I myself have an iPhone SE, and its damn good.
 
Does anyone have experience with OnePlus phones?

I've been eyeing their OnePlus 3T phone. Snapdragon 821 processor (the latest & greatest), 6GB RAM, up to 128GB storage (no SD card slot), 16MP front & rear cameras, and the new Nougat 7.0 OS that the Google Pixel phone uses.

$479 for the 128GB version of the 3T. That's about $300-$400 cheaper than a comparable Pixel/S7/i7 phone. :eek:

Drawbacks are it's not water & dust resistant (though I watched a video where a guy put one in a sink full of water for 3 minutes, came out working fine), the camera is very good but just not quite on the level of the Pixel/S7/i7 phones cameras, and it will only work on AT&T or T-Mobile networks.


Let's say I want this phone, and go with AT&T as a carrier. How does that work? I buy the phone, take it into an AT&T store and have them install their Sim chip? Or is there more to it than that, hidden fees and whatnot?
 
I have a One Plus 3 and love it. Best phone I've ever owned. They do nothing original, just take the best features of all the other manufacturers and blatantly steal them. Then put it in one package for half the price of the other flagships. Their version of Android is great, very much stock Android with a few subtle improvements. No bloatware at all (I'm looking at you Samsung). The Dash charging is amazing. It charges very fast anyway and holds a charge well. It's basically a Pixel for half the price.

The only thing that annoys me a little is that they released the 3T just 6 months after the 3. It's the exact same phone with a minor processor and battery upgrade. The 3 was so successful that I think they realised they underpriced it and launched a follow up with slight upgrades for $100 more. Cheeky. So we 3 owners are no longer the latest and greatest :mad:
 
What networks can you get those for?

I'm still seriously looking at entering the cell phone world, but deciding on Verizon/AT&T/Sprint/T-Mobile, and which phone to actually spend my hard earned cash on is daunting.

I'm leaning towards either AT&T or Verizon, as both have a slightly better coverage near me in my little hick town.

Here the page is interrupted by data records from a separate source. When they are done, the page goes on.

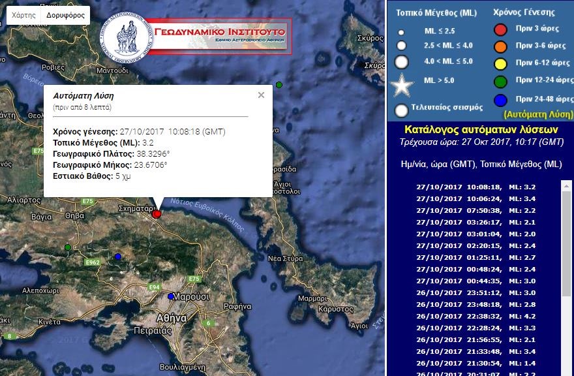Click the catalog list scroll-up arrow
The height and width of the screenshot is (376, 574).
coord(566,185)
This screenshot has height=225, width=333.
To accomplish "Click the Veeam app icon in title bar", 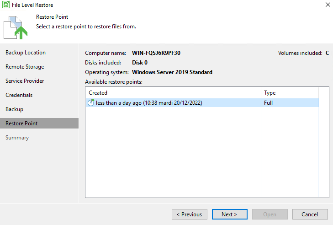I will pos(6,5).
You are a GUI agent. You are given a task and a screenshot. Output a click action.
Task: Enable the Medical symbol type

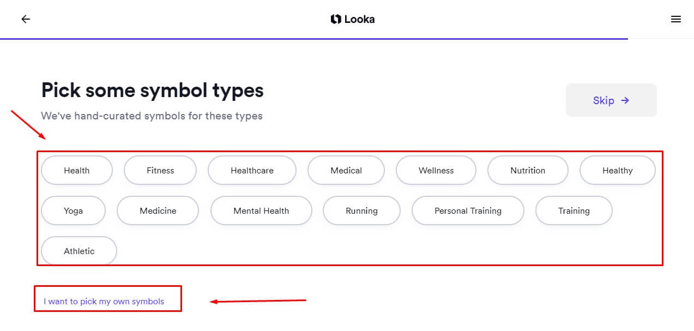point(346,170)
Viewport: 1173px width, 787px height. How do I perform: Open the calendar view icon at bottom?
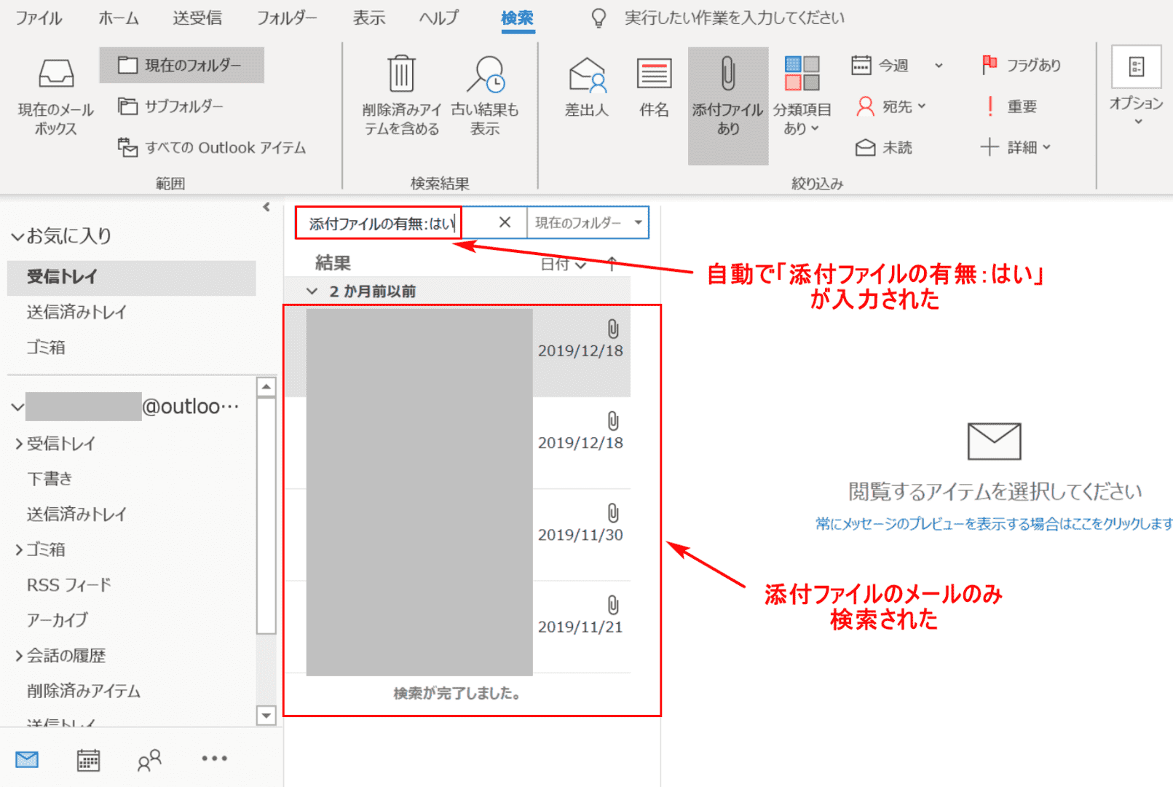[x=88, y=760]
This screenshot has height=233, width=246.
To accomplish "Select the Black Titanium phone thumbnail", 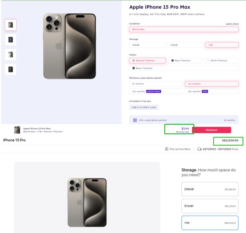I will pyautogui.click(x=11, y=69).
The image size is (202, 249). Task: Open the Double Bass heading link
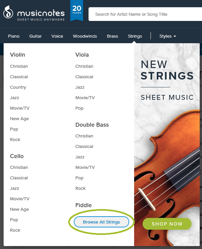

I've had sprint long ago like perhaps 2003/04 then I had t-mobile for a while and now verizon since 2009 I think. With t-mobile my bill always fluctuated by as much as 1.50 or so, perhaps once even like 2.50 and coverage was ok but even in my house sometimes calls would drop and I'm in mid town...that coulda been an issue with the motorola flip phone though

With Verizon the bill does not waiver, you know exactly what your bill will be each month and coverage is second to none...the best. My brother has At&T and every time we have been way out in the boonies off roading or camping I have got reception when he has not and it's never been the other way around. I've even had some reception down in canyons before, their coverage is impressive.
 
From a hardware perspective I can tell you that the Google Pixel, Samsung S7 and LG phones are all running the same components, but it's the software that differentiates them. I've been a loyal HTC user for many years (and now they make the Google Pixel) and have been very happy with them. Their Sense UI is the best and their Themes app makes customizing the phone very easy to do. That being said, I am VERY interested in the Google Pixel, and now Verizon has a deal to get one for $10 a month, which will save me some money too.